Colonización completada: Milei se queda con los restos del PRO

Tras la contundente derrota electoral en CABA, Mauricio Macri se va de viaje y deja el camino libre para que Ritondo pacten con La Libertad Avanza.

La derrota en las elecciones porteñas encendió todas las alarmas en el PRO. La fuerza que gobernó CABA durante casi dos décadas firmó este domingo su peor resultado histórico, y con Mauricio Macri armando las valijas para irse a Perú y luego a Dubái, el camino quedó allanado para que Javier Milei avance con la integración total del partido amarillo a la maquinaria libertaria.

Cristian Ritondo quedó al frente de las conversaciones con La Libertad Avanza, en una movida que acelera la mutación del PRO en una fuerza satelital del oficialismo. La foto de su hermana Karina con Ritondo, Sebastián Pareja, José Luis Espert, Diego Santilli y Eduardo “Lule” Menem fue más que un retrato: fue la postal de un acuerdo que avanza sin Macri y sin disimulos.

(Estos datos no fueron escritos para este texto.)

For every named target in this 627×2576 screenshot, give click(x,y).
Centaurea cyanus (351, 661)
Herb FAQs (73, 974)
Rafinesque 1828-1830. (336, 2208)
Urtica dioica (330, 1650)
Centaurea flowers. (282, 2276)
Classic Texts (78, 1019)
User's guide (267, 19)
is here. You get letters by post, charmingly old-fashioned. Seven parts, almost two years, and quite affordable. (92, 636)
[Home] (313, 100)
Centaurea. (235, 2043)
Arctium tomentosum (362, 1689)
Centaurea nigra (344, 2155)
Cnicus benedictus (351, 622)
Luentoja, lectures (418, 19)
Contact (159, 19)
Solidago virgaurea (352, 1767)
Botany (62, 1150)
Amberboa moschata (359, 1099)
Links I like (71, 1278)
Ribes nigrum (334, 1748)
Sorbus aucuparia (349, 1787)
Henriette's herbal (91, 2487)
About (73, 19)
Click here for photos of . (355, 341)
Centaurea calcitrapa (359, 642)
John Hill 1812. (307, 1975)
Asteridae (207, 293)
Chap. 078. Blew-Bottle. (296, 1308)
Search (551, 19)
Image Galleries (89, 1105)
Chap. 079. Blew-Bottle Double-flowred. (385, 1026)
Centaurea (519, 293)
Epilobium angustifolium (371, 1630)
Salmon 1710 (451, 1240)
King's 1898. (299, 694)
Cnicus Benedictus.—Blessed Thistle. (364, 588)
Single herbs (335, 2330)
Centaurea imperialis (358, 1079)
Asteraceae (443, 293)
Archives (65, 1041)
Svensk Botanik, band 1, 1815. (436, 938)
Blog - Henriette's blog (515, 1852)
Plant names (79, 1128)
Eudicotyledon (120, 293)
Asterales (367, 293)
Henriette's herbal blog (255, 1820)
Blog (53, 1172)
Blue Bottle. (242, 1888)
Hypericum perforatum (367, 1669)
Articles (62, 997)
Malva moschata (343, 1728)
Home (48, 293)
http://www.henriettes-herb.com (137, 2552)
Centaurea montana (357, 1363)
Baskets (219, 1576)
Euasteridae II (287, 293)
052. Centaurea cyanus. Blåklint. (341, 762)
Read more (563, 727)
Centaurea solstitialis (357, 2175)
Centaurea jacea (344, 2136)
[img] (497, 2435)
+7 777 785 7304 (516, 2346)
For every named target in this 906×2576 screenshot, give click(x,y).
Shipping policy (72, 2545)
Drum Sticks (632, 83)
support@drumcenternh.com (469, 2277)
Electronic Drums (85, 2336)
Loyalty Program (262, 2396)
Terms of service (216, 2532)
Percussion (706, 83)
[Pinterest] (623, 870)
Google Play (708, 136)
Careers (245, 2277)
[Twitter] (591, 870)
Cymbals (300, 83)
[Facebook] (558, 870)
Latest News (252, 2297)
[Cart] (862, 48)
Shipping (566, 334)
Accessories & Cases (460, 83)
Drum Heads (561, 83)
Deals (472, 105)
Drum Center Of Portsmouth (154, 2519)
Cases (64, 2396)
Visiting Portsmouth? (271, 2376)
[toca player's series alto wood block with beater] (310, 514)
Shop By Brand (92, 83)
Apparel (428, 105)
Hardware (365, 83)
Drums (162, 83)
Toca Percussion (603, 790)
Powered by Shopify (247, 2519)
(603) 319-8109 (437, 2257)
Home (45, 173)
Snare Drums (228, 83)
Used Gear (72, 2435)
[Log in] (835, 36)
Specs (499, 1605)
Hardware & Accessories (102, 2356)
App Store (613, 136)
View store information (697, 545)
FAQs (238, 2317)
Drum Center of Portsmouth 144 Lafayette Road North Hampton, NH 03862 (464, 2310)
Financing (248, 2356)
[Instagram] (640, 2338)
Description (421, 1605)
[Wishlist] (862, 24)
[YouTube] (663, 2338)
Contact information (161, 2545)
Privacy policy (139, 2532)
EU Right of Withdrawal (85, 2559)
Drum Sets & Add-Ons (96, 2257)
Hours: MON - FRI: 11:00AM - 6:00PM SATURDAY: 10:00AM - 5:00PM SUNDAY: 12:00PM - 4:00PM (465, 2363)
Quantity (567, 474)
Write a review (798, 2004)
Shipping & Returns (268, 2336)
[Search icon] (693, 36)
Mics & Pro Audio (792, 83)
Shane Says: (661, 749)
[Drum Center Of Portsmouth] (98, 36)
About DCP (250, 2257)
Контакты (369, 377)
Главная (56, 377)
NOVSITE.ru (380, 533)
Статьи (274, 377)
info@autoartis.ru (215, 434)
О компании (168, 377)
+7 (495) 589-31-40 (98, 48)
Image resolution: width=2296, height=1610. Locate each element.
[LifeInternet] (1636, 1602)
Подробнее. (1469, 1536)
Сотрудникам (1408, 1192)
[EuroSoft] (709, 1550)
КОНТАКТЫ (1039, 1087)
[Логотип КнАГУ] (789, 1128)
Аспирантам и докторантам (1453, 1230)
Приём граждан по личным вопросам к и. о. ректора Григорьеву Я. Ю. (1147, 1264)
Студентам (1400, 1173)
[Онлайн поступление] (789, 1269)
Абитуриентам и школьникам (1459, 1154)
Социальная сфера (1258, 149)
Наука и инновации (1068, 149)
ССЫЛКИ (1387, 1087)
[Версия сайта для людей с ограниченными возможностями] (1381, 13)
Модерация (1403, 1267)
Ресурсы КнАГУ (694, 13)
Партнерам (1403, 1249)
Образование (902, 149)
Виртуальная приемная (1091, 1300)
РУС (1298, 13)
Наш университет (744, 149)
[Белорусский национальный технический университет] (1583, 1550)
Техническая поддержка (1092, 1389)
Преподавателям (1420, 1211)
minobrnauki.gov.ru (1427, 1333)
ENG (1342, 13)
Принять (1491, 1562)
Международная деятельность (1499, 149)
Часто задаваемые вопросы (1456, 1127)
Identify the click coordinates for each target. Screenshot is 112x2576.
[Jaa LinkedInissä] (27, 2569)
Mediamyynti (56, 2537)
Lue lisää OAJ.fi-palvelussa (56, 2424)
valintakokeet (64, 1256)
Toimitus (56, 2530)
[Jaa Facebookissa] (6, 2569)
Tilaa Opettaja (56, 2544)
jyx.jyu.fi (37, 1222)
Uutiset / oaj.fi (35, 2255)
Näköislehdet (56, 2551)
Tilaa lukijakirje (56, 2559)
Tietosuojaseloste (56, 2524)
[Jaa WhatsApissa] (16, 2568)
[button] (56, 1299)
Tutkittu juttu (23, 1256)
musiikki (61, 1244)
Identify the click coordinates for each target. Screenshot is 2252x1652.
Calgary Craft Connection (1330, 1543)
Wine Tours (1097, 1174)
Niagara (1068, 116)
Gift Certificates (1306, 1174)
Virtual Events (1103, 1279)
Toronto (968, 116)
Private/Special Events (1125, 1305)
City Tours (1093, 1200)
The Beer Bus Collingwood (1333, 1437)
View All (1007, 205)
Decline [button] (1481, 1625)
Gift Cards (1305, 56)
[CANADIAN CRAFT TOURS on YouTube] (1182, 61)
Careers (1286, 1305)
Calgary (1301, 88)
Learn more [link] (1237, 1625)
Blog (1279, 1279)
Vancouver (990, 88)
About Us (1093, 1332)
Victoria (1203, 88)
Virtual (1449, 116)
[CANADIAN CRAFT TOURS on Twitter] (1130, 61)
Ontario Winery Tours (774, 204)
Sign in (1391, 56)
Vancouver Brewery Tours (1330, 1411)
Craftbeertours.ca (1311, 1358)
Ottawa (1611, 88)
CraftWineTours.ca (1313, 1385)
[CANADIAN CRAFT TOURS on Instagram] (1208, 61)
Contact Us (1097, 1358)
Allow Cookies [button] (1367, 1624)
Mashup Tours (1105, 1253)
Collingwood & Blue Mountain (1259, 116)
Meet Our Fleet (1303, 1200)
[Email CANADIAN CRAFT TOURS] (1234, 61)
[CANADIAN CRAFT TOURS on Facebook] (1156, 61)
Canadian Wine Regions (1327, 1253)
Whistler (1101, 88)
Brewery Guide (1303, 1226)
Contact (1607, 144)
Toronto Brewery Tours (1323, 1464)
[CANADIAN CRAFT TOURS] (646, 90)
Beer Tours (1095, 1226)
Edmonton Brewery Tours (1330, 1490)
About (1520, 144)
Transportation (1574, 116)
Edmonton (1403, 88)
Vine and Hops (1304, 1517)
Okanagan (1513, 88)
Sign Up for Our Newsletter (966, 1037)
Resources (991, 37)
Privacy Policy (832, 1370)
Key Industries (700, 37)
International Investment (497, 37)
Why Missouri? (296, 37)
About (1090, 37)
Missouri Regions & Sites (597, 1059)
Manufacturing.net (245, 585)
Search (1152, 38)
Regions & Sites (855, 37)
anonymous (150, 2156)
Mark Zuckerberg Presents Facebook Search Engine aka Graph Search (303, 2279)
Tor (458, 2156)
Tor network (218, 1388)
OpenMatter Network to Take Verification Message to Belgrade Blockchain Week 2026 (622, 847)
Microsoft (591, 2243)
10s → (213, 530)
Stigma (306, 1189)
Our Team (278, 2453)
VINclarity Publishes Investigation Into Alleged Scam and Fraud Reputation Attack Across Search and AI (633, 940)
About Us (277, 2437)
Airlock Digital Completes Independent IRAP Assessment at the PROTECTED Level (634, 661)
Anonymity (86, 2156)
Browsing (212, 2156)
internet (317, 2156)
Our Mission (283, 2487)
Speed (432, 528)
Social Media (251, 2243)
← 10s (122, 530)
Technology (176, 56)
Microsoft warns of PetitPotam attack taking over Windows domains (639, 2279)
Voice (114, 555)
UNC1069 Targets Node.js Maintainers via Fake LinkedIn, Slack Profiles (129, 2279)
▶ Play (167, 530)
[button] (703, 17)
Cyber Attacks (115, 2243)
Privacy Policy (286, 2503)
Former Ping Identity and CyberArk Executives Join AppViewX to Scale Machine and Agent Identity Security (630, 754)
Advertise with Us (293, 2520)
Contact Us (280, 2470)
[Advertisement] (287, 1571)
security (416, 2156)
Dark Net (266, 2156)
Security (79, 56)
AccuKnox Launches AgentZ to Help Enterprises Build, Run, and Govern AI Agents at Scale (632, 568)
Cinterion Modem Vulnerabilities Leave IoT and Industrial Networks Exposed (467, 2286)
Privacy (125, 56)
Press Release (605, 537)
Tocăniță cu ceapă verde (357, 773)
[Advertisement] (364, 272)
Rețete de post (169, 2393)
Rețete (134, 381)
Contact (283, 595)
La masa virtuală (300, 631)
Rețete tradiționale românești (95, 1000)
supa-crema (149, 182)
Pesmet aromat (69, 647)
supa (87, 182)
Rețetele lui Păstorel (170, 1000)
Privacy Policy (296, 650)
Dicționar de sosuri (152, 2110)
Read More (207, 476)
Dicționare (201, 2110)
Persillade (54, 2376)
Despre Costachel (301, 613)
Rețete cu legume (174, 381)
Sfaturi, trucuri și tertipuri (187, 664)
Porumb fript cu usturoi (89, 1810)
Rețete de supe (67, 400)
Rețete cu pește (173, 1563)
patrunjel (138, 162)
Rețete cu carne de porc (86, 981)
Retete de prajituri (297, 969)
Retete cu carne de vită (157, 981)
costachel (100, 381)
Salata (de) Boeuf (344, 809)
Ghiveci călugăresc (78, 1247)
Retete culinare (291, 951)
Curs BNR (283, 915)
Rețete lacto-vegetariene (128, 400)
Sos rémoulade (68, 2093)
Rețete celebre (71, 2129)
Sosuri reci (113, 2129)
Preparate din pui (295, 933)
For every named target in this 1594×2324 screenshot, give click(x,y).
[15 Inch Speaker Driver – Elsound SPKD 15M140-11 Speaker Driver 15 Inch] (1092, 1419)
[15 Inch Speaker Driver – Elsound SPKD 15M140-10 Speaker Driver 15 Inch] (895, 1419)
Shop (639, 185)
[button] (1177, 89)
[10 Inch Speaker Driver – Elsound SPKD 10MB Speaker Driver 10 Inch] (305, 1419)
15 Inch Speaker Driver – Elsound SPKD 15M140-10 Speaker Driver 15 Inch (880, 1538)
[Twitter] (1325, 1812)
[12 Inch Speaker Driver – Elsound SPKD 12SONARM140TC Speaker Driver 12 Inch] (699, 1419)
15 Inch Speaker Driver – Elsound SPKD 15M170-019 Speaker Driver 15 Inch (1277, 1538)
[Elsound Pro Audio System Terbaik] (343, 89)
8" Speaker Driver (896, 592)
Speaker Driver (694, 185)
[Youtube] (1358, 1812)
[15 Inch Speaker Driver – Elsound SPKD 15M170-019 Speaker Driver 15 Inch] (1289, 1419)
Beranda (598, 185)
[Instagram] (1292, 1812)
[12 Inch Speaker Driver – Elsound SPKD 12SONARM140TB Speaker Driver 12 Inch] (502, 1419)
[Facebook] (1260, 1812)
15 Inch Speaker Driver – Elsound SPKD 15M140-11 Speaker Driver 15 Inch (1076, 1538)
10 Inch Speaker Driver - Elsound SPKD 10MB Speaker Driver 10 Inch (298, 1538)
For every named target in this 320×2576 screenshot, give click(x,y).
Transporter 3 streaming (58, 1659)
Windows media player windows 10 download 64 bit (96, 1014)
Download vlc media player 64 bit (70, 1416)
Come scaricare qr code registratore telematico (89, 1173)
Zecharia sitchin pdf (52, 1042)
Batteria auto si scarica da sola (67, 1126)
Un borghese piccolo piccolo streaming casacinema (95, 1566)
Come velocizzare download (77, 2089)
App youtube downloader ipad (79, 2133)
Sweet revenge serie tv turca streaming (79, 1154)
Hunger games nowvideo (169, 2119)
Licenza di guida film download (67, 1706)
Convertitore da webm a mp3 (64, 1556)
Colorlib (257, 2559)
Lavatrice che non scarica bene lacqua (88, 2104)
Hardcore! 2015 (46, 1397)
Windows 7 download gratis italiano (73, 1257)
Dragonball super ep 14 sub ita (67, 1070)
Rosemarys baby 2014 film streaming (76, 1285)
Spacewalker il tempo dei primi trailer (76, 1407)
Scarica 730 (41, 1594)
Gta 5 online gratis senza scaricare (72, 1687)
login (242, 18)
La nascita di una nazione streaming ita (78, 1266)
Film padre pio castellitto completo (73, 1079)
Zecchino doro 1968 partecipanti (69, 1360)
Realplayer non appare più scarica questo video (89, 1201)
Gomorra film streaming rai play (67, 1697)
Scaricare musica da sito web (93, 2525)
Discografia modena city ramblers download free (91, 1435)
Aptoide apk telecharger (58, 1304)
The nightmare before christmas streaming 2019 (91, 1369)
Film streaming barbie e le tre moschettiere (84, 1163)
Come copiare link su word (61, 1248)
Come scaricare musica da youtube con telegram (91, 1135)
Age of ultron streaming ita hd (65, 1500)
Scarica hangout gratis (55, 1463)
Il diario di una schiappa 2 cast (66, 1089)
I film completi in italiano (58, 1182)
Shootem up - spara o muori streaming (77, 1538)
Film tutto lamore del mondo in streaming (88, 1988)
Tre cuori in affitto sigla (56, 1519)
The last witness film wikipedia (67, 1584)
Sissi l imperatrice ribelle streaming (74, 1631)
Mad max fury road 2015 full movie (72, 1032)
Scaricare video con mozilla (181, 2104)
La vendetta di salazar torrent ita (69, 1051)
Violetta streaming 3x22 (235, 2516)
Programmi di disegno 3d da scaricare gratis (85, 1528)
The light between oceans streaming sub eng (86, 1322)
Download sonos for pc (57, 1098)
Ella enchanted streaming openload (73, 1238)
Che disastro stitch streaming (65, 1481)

“La gente lo votó a Milei, no a Macri. Quizás tenga que entender que su momento ya pasó”, lanzó el presidente esta mañana en una entrevista radial, dejando en claro que la fusión se da en sus términos. La línea es clara: quien quiera poder, debe alinearse sin condiciones.

Macri se borra

Lejos de dar pelea o encabezar la reconstrucción, el expresidente optó por la fuga: primero a Perú, por motivos institucionales ligados a la Fundación FIFA; luego, rumbo a Dubái. Su silencio es proporcional a la derrota. Su candidata en CABA, Silvia Lospenatto, quedó tercera, desfondada por el arrastre de Manuel Adorni, el vocero presidencial que encabezó la lista libertaria.

La elección no solo representó una humillación para el PRO porteño; también instaló un nuevo equilibrio de poder entre Milei y sus exsocios. El oficialismo ya no necesita mediaciones para avanzar sobre el aparato territorial que los amarillos aún controlan, especialmente en la siempre escurridiza Provincia de Buenos Aires.

Provincia, el próximo objetivo

Pero no todo es victoria para el Gobierno. El mapa electoral porteño dejó señales contradictorias. Mientras Adorni arrasó en el corredor norte, las comunas del sur y del centro se pintaron de verde: Leandro Santoro ganó con amplitud en los barrios más populares. Y allí, donde Milei había captado voto bronca en 2023, ahora asoman señales de rechazo al ajuste.

El desembarco libertario en la Provincia de Buenos Aires buscará aprovechar la fragilidad del PRO, pero enfrenta una doble dificultad: una demografía menos elitista que la porteña y una tradición radical-republicana que Milei choca de frente con su estilo incendiario.

Una absorción por goteo

La “absorción” del PRO ya no es solo una hipótesis: es una estrategia en marcha. Lo que no pudo Macri con los radicales, lo está logrando Milei con los suyos. Ya sin capital político ni conducción efectiva, los cuadros que aún sobreviven dentro del partido se apuran a sellar acuerdos para no quedar afuera del nuevo mapa.

El pragmatismo libertario vuelve a mostrar su capacidad para digerir enemigos sin indigestarse. Así lo hizo con Patricia Bullrich, convertida en ministra tras ser acusada de “poner bombas en jardines de infantes”; así lo hace ahora con los restos del macrismo.

Quedarse afuera ya no es una opción. Lo que está en juego no es solo el poder: es la supervivencia política.